Quatrièmement, nous avons mélangé une grande variété d'AL , avec différentes propriétés vasoconstrictrices, ce qui peut influencer leur pharmacocinétique.101 Cinquièmement, bien que les doses d’adrénaline aient varié d'une étude à l'autre, nous n'avons pas pu établir de relation dose-effet. Finalement, bien que nous ayons adapté les niveaux alpha de signification statistique pour tenir compte des multiples tests effectués, il n'y a pas encore de consensus sur la méthode d'ajustement à utiliser,

et certains pourraient ne pas être en accord avec notre méthode pragmatique. De même, à des fins de clarté, nous avons maintenu les niveaux alpha ajustés pour effectuer les TSA. Le nombre de patients manquants pour arriver à des conclusions définitives peut donc être surestimé.
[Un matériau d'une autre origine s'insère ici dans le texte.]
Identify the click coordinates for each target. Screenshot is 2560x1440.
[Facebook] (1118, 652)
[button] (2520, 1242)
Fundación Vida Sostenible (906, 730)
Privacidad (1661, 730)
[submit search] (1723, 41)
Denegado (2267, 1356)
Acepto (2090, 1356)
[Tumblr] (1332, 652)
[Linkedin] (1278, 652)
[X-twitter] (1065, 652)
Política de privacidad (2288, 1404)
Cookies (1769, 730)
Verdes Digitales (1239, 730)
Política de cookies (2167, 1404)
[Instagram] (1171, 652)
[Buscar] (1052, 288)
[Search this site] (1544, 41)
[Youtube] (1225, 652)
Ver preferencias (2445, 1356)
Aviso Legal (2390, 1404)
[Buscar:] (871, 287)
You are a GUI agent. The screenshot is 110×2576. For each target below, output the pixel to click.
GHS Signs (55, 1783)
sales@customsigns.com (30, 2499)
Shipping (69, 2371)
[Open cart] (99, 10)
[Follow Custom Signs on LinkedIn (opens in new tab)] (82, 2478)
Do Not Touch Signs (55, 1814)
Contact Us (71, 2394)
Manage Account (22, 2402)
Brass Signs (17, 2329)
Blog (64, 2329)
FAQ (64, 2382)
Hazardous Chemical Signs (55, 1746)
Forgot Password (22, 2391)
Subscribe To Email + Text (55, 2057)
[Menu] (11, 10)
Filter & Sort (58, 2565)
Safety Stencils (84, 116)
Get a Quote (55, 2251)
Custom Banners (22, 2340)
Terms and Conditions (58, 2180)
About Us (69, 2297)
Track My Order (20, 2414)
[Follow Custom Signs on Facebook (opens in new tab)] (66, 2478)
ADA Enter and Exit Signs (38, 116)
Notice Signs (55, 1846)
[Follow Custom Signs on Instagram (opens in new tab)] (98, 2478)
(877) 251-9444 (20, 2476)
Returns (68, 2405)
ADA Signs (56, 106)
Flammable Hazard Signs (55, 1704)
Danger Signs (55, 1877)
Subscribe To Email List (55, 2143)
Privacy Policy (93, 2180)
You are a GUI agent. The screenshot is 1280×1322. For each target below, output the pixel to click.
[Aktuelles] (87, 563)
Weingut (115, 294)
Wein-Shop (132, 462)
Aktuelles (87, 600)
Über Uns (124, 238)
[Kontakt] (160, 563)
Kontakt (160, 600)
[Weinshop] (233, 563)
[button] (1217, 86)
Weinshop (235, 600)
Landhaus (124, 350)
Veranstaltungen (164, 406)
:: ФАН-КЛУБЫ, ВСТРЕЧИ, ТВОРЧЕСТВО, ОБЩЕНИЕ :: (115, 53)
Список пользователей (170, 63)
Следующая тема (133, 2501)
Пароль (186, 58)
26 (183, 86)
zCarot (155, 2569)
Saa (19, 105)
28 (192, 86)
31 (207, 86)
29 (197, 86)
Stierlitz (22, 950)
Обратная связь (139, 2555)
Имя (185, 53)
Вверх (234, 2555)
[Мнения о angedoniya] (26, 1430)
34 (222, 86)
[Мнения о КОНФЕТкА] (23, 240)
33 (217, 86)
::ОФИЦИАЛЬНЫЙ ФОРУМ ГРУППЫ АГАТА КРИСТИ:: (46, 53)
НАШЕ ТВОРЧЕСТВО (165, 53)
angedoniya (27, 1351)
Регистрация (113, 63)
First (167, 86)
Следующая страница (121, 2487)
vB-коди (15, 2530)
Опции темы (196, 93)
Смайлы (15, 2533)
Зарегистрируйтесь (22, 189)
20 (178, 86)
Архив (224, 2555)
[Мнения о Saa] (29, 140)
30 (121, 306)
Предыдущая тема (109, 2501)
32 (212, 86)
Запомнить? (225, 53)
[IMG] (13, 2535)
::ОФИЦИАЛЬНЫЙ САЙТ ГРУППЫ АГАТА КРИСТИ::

5.4 Implications cliniques

L’adrénaline est utilisée depuis de nombreuses années en tant qu'adjuvant d’AL dans le but de prolonger le bloc des nerfs sensitifs et de retarder l'absorption systémique de l'AL, réduisant ainsi le risque de toxicité anesthésique. Cette revue systématique suggère que la durée de l'analgésie est susceptible d'être prolongée d'environ 30 minutes lorsque l’adrénaline est ajoutée à un AL intrathécal, et d'environ 60 minutes lorsqu'elle est ajoutée à un AL en loco-régional. Ce degré d'efficacité doit être mis dans son contexte clinique. L'ajout de clonidine à un AL à action intermédiaire ou prolongée, pour un bloc de nerfs périphériques ou de plexus, prolonge la durée de l'analgésie d'environ 120 minutes,102 et son ajout à un AL en intrathécal prolonge l’analgésie d'environ 100 minutes.103 Les opioïdes ajoutés à un AL prolongent la durée de l'analgésie postopératoire encore plus, soit 120 minutes avec le fentanyl de courte durée d'action et plus de 8 heures avec la morphine.104 De plus, l'ajout de dexaméthasone ou de dexmédétomidine à un AL prolonge la durée de l'analgésie respectivement d'environ 4 et 7 heures.28,105 Ces données suggèrent qu'il existe des alternatives plus efficaces que l’adrénaline pour prolonger l'analgésie. La question demeure quant à savoir si l'adrénaline, utilisée comme adjuvant, réduit le risque de toxicité systémique aux anesthésiques locaux. Cependant, à moins que l’AL ne soit injecté à des doses très élevées, par exemple, avec de multiples infiltrations sous-cutanées, le risque de toxicité systémique aux anesthésiques locaux reste négligeable.

5.5 Perspectives

Les TSA ont suggéré que d'autres études sur l’adrénaline ajoutée à un AL en intrathécal ne sont probablement pas nécessaires puisque son impact semble bien établi. Cependant, dans le contexte de l'analgésie chez la parturiente en travail, lorsque l’adrénaline est ajoutée à un AL intrathécal ou péridural, les données disponibles ne sont pas suffisantes pour conclure à son impact concernant le bloc

moteur, l'hypotension artérielle ou le besoin d'instrumentation ou de césarienne. Par conséquence, des études randomisées et contrôlées sont nécessaires pour mieux caractériser l'impact de l'adrénaline ajouté à un AL dans un cathéter péridural pour le travail. Cette remarque s’applique aussi à l'analgésie post-opératoire qui manque de données concernant l’effet de l’adrénaline combinée à un AL en péridural. Enfin, la dose-réponse et la dose la plus adéquate d'adrénaline devant être administrée a encore besoin d’être définie.

5.6 Conclusions

L'ajout d’adrénaline à un AL en intrathécal ou loco-régional prolonge l'analgésie et le bloc moteur de 30 à 60 minutes. L'impact de l'adjonction d’adrénaline à un AL en péridurale ou à une anesthésie combinée péridurale/intrathécale demeure incertain.